The purpose of this newsletter is to inform the collaboration of recent and upcoming changes in computing. We’re in the middle of an ‘exciting’ time for computing as we’re constantly adapting to new operating systems and authentication methods. This means there are frequent changes that affect all DUNE users. We offer tutorials, the wiki, and a FAQ page, but those move more slowly so we’re trying this newsletter as a way to bridge the gap between permanent documentation and real-time announcements.
You can find last month’s newsletter at https://wiki.dunescience.org/wiki/Computing_Newsletters
Instead of a tutorial the training group is planning drop-in help sessions for user’s computing issues at the collaboration meeting. We will be in room D (near the Council Chambers) from 12:00-15:00 on Wednesday and Thursday. Come by with your computing questions. We hope to have experts in larsoft and general computing questions.
Phlex is a new data-processing framework that supports the parallel, hierarchical, and layered execution of data-processing algorithms. See Phlex-design-v0.2.pdf for the conceptual design report.
The Phlex developers are pleased to announce the first prototype release of Phlex. This is a big milestone for the Phlex development team, the FORM developers, and for DUNE. We have written some basic instructions for installing Phlex (which includes FORM) and getting started with it a thttps://github.com/framework-r-d/phlex.
Because it’s a prototype, it has some rough edges. We expect that we will be able to explain those more fully at the collaboration meeting on Tuesday at 1700 at CERN. At the same time, we are prepared to interact with individuals (beginning Jan. 5) if folks want to start playing with it before then.
Any interested party is welcome to download it and start kicking the tires over the holiday break. (Note - I (HMS) was able to successfully install plex on a gpvm. The instructions are excellent.)
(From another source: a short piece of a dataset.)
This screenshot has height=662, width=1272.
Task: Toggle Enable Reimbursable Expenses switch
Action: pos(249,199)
The developers have been working very hard to get it out the door this week, so many of them will be taking some time off in the next two weeks. Thus there will be no support or assistance until January 5th, and testers should not expect answers to questions before then. Even so, this is a good time to try things out so we can hit the ground running in January.
https://github.com/Framework-R-D/phlex/releases/tag/v0.1.0
https://github.com/framework-r-d/phlex
Users can currently run jobs with a fair-share priority. But we often find several people performing similar tasks at large scale and then storing the results, uncataloged, in personal areas. To preserve resources we plan to move to a tiered priority system where people acting on behalf of physics groups or the production group will have higher priority than individuals. Individuals can still submit their own jobs but will find they run faster if they collaborate within their physics groups. See Andrew McNab’s talk for a brief explanation. Implementation will occur over the next few months.
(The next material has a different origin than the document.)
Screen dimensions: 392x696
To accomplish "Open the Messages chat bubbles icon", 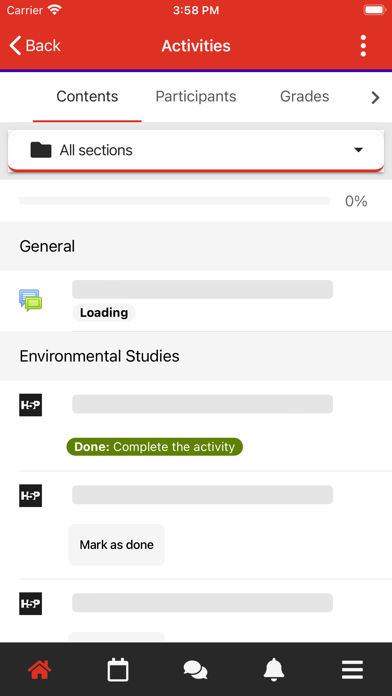I will click(195, 670).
The Production Group makes official datasets. The Rice group has created a website for finding them. There are also command line tools for exploring further. See the tutorial for details or go straight to the website to find your samples.
V. Hewes has created a new spack v1.0 dune-workflow environment for AL9. This includes the recent versions of rucio and justIN and allows setup of a basic environment with root and data access tools. The Spack team is still working on full LArSoft. See the release notes here.
A reminder that the Fermilab compute nodes and disk servers undergo monthly maintenance on the 3rd Wednesday of each month. Systems are partially unavailable for 3-6 hours, which leads to things not working.
Tokens are the new way to authenticate to access dCache disk, our data catalogs (rucio) and submit batch jobs (justin and jobsub). On SL7, follow these instructions . On AL9, it still depends on which Spack environment you are using. The recent dune-workflow spack environment (above) can make tokens using justIN get-token. We suggest you upgrade to that one.
If you just want to access files via root or xrdcp and don’t need rucio or justin you can use this method to get an interactive token.
htgettoken -i dune --vaultserver htvaultprod.fnal.gov -r interactive
export BEARER_TOKEN_FILE=/run/user/`id -u`/bt_u`id -u`
export X509_CERT_DIR=/cvmfs/oasis.opensciencegrid.org/mis/certificates
LD_PRELOAD=$XROOTD_LIB/libXrdPosixPreload.so lar -c standard_reco_protodunehd_keepup.fcl $DATA -n 1
### Using SL7
Just a reminder that running larsoft still requires Scientific Linux 7 in a container. You can find sample scripts for setting up your container here.